→ **Directions for this task**: Exact copy, pictures excluded: write out every line below.

(Saved data entries)
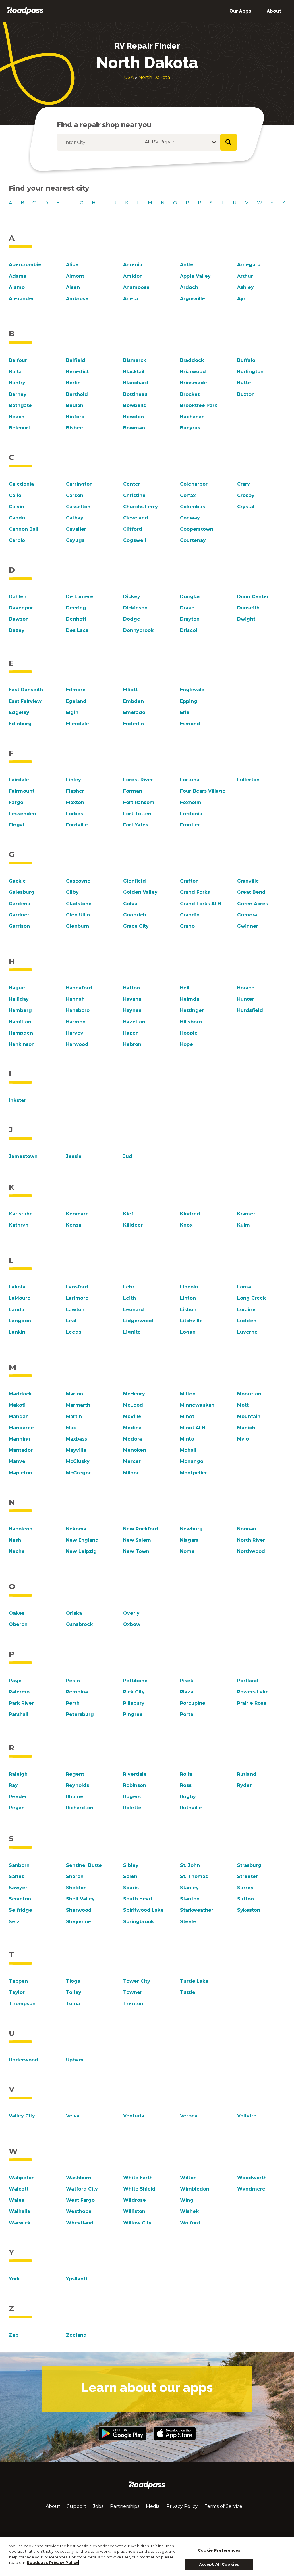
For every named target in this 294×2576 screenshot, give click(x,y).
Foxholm (190, 802)
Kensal (74, 1225)
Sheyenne (78, 1921)
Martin (74, 1416)
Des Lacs (77, 630)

→ **Solution for this exercise**:
For every named target in this 294×2576 screenshot, give click(x,y).
Foxholm (190, 802)
Kensal (74, 1225)
Sheyenne (78, 1921)
Martin (74, 1416)
Des Lacs (77, 630)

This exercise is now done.